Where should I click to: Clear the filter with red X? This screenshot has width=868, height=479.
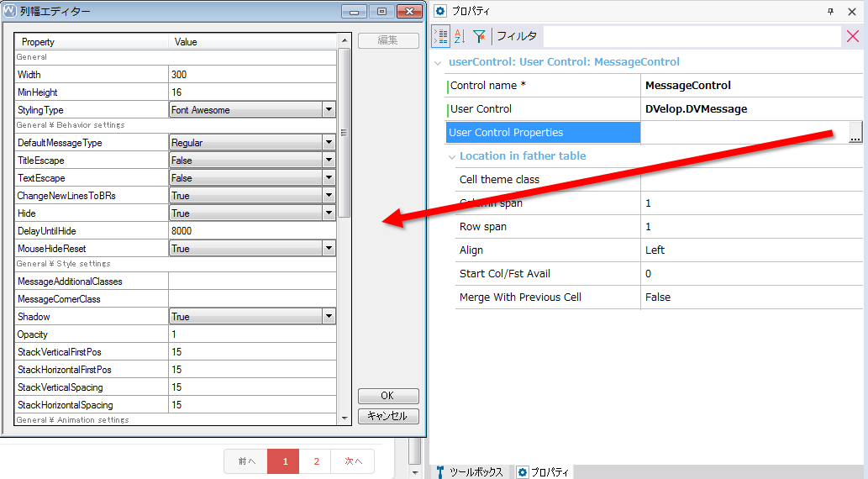click(x=853, y=36)
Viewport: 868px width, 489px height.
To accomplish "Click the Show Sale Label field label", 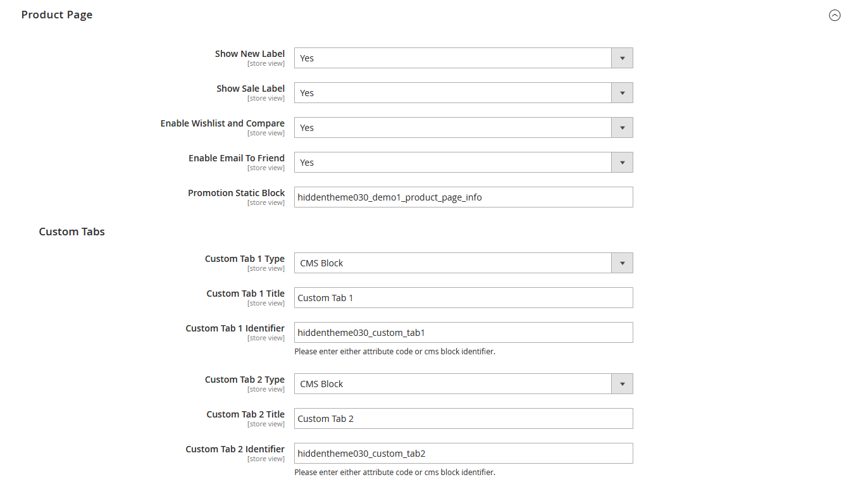I will pyautogui.click(x=251, y=89).
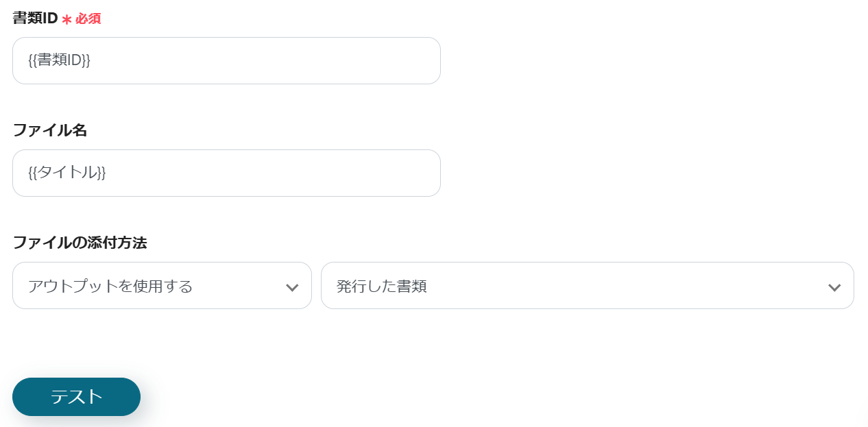868x427 pixels.
Task: Click the ファイルの添付方法 heading
Action: click(80, 242)
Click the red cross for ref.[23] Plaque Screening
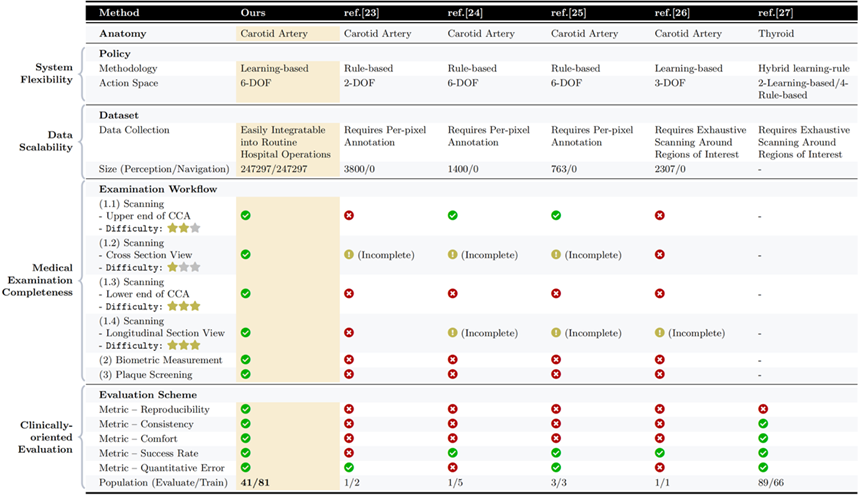The image size is (860, 497). coord(349,374)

━━━━━━━━━━━━━━━━━━━━━━━━━━━━━━

▶ **EXERCISE PROMPT**:
Exactly as written, restate the lines above from the opening line through the one holding "Viewport: 868px width, 489px height.", omitting the pictures.

▶ **REPLY TO THE EXERCISE**:
Where should I click to: Clear the filter with red X? This screenshot has width=868, height=479.
click(x=853, y=36)
Viewport: 868px width, 489px height.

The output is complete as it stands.